What you have to do →
Print nothing except the lines of the listing below from the line with "Task: Click the timestamp" to the line with "Task: Sort by Zisk v Kč column arrows", each exactly as written, both ends included.

|---|

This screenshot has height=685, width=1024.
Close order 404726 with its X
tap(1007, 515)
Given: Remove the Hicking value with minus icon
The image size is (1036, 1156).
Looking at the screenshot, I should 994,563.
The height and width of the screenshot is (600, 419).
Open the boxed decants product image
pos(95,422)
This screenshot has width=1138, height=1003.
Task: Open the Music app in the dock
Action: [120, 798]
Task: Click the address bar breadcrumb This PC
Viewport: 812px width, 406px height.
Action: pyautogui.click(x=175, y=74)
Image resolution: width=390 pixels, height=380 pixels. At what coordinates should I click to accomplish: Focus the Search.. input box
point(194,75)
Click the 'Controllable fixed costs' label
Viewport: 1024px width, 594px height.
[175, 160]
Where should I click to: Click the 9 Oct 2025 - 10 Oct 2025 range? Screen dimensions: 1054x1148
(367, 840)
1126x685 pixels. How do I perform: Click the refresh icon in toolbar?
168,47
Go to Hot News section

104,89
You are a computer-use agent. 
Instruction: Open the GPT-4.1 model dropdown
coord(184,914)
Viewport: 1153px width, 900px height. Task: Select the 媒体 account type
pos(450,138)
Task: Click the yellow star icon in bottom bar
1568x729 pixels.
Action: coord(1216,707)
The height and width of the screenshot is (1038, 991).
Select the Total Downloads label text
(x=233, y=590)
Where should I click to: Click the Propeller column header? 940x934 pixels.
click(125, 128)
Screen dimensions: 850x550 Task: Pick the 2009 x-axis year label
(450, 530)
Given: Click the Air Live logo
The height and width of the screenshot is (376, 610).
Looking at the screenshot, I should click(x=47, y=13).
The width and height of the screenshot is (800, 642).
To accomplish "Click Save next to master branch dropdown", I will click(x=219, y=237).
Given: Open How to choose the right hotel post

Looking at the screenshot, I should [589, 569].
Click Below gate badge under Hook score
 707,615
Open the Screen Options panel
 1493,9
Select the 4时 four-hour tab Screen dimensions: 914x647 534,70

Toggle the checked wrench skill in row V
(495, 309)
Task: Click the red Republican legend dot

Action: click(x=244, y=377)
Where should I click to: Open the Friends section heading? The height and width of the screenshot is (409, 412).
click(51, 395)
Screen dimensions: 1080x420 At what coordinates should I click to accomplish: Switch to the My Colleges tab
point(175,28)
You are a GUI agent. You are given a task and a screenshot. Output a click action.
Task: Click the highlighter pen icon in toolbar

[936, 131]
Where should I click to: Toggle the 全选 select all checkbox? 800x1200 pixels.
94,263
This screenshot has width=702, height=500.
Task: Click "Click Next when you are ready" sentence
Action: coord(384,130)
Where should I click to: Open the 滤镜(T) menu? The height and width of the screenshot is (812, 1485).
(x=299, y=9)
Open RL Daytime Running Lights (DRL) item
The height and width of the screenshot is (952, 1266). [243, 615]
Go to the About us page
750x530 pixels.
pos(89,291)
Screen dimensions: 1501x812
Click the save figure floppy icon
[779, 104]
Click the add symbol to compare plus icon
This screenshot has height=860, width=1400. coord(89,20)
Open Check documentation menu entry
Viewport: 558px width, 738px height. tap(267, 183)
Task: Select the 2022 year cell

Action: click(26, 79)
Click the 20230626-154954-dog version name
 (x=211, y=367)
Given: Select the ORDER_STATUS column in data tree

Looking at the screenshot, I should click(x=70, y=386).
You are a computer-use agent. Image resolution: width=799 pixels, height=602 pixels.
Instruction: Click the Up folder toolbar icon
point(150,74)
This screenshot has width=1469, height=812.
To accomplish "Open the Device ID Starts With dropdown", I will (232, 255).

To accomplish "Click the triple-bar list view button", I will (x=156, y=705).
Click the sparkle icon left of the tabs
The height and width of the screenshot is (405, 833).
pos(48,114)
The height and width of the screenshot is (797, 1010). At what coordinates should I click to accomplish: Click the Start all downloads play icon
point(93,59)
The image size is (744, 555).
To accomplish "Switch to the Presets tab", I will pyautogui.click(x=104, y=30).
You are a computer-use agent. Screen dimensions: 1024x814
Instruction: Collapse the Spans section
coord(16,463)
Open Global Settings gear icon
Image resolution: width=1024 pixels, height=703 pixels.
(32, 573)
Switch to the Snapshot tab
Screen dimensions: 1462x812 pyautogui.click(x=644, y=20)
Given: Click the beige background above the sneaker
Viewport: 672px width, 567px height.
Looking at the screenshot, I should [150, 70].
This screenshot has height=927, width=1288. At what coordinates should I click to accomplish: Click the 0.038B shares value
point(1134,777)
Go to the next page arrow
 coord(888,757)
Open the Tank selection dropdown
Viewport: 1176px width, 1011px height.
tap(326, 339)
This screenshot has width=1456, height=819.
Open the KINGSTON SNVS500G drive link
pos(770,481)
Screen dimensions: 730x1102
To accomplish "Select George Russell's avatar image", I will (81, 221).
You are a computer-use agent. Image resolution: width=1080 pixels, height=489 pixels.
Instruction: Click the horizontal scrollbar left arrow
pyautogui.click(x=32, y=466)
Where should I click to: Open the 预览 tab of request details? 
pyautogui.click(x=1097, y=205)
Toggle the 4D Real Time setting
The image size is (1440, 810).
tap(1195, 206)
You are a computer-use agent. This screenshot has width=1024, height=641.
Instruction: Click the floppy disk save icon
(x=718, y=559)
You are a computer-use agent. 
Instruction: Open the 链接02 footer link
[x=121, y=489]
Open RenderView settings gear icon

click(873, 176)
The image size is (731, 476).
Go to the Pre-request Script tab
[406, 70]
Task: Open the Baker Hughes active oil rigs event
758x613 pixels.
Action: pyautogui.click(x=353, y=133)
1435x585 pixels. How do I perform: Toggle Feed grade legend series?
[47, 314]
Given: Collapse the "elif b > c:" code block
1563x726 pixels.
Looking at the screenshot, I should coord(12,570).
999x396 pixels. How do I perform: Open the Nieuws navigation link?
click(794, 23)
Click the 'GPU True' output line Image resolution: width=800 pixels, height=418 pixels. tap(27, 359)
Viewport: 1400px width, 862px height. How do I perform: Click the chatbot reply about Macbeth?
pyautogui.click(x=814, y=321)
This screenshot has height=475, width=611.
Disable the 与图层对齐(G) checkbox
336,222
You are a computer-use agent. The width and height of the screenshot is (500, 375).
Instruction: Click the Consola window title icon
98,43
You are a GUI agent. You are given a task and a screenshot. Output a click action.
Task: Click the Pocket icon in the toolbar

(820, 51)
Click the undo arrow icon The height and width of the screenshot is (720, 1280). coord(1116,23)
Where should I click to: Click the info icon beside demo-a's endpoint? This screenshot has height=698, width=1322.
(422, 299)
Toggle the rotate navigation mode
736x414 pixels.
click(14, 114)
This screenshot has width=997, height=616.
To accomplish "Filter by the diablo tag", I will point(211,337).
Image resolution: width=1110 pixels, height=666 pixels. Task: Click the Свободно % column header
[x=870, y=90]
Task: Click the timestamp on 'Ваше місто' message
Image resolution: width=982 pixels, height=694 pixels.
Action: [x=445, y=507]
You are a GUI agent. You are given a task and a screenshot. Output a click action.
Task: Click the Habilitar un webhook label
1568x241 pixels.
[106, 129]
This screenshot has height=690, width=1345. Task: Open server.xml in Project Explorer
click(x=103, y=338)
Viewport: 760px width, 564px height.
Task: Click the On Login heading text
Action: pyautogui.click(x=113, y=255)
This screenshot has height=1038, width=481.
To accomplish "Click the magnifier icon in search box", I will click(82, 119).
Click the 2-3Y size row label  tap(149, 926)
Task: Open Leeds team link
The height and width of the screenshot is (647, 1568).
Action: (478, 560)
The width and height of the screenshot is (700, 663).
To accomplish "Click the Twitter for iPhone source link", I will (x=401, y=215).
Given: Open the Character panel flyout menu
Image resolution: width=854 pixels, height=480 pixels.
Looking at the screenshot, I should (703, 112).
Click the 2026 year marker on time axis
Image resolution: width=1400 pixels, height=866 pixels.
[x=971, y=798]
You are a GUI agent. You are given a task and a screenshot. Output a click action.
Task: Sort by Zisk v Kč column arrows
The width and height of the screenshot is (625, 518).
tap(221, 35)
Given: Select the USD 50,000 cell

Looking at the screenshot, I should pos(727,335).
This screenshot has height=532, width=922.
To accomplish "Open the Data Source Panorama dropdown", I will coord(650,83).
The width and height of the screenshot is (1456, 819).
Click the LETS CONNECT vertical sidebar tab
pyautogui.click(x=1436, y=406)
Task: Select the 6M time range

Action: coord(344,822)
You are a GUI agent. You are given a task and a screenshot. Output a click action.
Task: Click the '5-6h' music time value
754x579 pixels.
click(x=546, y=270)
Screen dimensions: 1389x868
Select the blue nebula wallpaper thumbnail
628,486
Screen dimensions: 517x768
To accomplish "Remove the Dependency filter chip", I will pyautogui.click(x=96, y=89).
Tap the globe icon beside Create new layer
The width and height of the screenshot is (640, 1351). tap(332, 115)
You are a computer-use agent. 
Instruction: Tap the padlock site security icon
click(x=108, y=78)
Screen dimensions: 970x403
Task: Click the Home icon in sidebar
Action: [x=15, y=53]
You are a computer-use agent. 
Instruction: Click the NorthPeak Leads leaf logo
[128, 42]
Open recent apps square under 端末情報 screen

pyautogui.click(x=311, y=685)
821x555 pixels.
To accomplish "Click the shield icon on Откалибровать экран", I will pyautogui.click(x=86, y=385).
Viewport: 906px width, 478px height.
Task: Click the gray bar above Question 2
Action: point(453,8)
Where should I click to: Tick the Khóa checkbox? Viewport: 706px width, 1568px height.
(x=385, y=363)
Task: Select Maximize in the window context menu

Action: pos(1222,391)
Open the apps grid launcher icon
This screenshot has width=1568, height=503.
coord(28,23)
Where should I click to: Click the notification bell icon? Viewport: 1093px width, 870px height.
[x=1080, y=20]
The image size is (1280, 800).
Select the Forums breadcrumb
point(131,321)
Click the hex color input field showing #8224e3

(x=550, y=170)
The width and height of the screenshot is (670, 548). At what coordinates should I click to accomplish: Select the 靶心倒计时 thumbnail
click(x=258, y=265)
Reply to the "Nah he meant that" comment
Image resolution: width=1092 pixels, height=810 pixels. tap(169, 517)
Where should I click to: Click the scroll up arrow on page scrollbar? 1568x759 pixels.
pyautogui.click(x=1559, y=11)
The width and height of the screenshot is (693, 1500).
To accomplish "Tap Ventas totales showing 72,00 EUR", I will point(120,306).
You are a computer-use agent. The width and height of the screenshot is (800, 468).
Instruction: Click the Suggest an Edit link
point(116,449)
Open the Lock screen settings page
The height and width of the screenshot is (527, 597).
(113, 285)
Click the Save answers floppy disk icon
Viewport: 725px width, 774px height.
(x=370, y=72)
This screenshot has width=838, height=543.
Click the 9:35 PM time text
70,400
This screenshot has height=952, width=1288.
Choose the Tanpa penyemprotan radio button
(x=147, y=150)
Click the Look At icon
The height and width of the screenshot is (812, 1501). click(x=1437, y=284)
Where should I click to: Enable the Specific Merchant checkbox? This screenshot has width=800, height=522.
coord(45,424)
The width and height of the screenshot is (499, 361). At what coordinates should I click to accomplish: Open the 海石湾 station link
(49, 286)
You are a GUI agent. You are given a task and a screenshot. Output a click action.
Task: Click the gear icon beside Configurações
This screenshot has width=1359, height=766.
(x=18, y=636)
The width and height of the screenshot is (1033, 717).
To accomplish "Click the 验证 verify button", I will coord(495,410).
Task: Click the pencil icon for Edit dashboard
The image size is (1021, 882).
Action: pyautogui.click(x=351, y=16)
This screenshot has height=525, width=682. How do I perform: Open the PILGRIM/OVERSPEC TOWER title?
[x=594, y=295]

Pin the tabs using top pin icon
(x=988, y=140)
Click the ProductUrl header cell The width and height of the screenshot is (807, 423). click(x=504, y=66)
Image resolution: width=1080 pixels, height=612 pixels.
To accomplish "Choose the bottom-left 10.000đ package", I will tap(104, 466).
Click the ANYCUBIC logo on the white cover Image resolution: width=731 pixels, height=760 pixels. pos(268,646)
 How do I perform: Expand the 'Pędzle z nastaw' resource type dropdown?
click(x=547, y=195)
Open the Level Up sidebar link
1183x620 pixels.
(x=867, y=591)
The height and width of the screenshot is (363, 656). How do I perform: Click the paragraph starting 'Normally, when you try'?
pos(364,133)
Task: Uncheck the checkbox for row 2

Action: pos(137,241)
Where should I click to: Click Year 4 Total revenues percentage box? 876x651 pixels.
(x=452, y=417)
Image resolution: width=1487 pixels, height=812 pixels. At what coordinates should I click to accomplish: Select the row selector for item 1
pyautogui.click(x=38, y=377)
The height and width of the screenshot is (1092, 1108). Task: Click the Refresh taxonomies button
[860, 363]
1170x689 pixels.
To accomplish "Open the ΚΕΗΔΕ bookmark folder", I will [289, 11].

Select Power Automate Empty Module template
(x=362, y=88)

|---|

Reply to the task →
Task: Click the timestamp on 'Ваше місто' message
Image resolution: width=982 pixels, height=694 pixels.
Action: [x=445, y=507]
You are a GUI agent. You are given a task and a screenshot. Output a click action.
Task: Click the Habilitar un webhook label
1568x241 pixels.
[106, 129]
This screenshot has height=690, width=1345. Task: Open server.xml in Project Explorer
click(x=103, y=338)
Viewport: 760px width, 564px height.
Task: Click the On Login heading text
Action: pyautogui.click(x=113, y=255)
This screenshot has height=1038, width=481.
To accomplish "Click the magnifier icon in search box", I will click(82, 119).
Click the 2-3Y size row label  tap(149, 926)
Task: Open Leeds team link
The height and width of the screenshot is (647, 1568).
Action: (478, 560)
The width and height of the screenshot is (700, 663).
To accomplish "Click the Twitter for iPhone source link", I will (x=401, y=215).
Given: Open the Character panel flyout menu
Image resolution: width=854 pixels, height=480 pixels.
Looking at the screenshot, I should (703, 112).
Click the 2026 year marker on time axis
Image resolution: width=1400 pixels, height=866 pixels.
[x=971, y=798]
You are a GUI agent. You are given a task and a screenshot. Output a click action.
Task: Sort by Zisk v Kč column arrows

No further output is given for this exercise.